Five Foundations for Guaranteed Baggage Handling

For baggage handling systems located in the busiest terminals of the busiest airports, ALSTEC's systems integration philosophy is to focus on delivering tangible benefits valued by customers. What underpins its contracts, which is particularly significant for managers wishing to achieve better baggage control, is a distinctive mix of stakeholder partnerships, performance guarantees, long-term efficiency payments, sustained system availability, and value for money. This combination forms the core of agreements whereby the company commits itself to keeping its ambitious promises throughout all the stages of project delivery and – when requested – the subsequent years of system operation.

Any specification defining a future upgrade project or an ongoing operation and maintenance service needs to incorporate all of the detailed provisions which will make the system fit for the task of consistently meeting stringent, twenty first century baggage handling priorities. Managers need to be confident that the lower-cost options are not omitting elements whose removal risks a critical loss of effectiveness at peak times or during an unforeseen crisis.

Stakeholder Partnerships

ALSTEC has long term partnerships with prestigious organisations such as BAA, British Energy and the UK's Ministry of Defence. Many of its personnel are based at individual customer facilities, where they work with the customer's own staff as if part of a single team. At London Heathrow, the company manages the activities of some 350 O & M personnel based permanently on-site.

Performance Guarantees

While some of the changes made during a typical upgrade are qualitative, others are quantitative and can be clearly defined in measurable terms – enabling them to be promised at the outset, continuously monitored, and verified over time. Recognised and highly visible key performance indicators are used to assess progress and drive continuous improvements to baggage systems.

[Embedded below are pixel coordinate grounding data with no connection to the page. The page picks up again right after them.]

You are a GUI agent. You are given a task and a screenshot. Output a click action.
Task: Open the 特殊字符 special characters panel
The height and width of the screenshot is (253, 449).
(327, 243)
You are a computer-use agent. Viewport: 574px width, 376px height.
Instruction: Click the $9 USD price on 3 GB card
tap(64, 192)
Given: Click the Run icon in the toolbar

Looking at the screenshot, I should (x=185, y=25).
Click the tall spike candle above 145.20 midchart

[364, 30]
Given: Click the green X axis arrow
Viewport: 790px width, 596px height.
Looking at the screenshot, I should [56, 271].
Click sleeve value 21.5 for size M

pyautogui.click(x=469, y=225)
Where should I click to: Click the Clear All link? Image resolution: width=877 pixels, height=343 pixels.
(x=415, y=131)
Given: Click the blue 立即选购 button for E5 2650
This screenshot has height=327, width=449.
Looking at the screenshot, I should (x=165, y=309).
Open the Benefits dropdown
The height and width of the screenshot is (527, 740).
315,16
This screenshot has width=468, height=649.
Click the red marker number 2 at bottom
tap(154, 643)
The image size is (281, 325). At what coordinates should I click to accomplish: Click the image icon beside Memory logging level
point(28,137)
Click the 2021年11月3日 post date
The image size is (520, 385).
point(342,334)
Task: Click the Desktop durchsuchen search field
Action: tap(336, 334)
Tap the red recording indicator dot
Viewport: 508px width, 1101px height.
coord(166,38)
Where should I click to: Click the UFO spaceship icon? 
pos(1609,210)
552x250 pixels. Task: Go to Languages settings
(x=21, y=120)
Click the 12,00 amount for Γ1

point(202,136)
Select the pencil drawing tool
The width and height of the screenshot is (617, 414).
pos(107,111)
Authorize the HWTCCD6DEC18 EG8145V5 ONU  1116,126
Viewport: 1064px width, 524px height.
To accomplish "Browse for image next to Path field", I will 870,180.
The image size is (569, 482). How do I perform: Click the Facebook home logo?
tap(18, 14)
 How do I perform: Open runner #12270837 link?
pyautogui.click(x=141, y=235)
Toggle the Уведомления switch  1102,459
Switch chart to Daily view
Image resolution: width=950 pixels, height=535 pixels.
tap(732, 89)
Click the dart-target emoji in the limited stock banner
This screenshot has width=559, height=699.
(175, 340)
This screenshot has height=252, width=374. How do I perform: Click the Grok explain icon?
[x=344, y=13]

Long Term Efficiency Payments

Incentives are built into the contracts, by allowing a proportion of the planned profit to be conditional on the delivery of satisfactory performance relative to factors agreed to be critical measures of success. These factors are typified by minimal disruption to operations, adherence to workplace safety criteria, and compatibility between whole-life costs and earlier predictions.

Sustained System Availability

Uninterrupted operation is viewed as the ultimate priority which preventive maintenance activities based on detailed record keeping and early fault identification are organised to serve. The focus of the strategies embodied in planned maintenance programmes is always to get equipment quickly back into service, while using fall-back routes in the interim. During upgrades, project work is carried out in such a way as to avoid disruption of baggage throughput and associated passenger flow. Break-ins to existing lines are typically carried out overnight, when demand is at its lowest level.

Value for Money

Computer simulations of proposed changes enable their effectiveness to be tested in advance, in terms of both local effects and any potential imbalances created elsewhere in the system. Pre-assembly techniques enable equipment and interfaces to be thoroughly checked prior to installation. Continuous close monitoring of any defect causes and effects paves the way for worthwhile reductions in potential wastage, while also enabling the work's progress to be regularly compared with original concepts.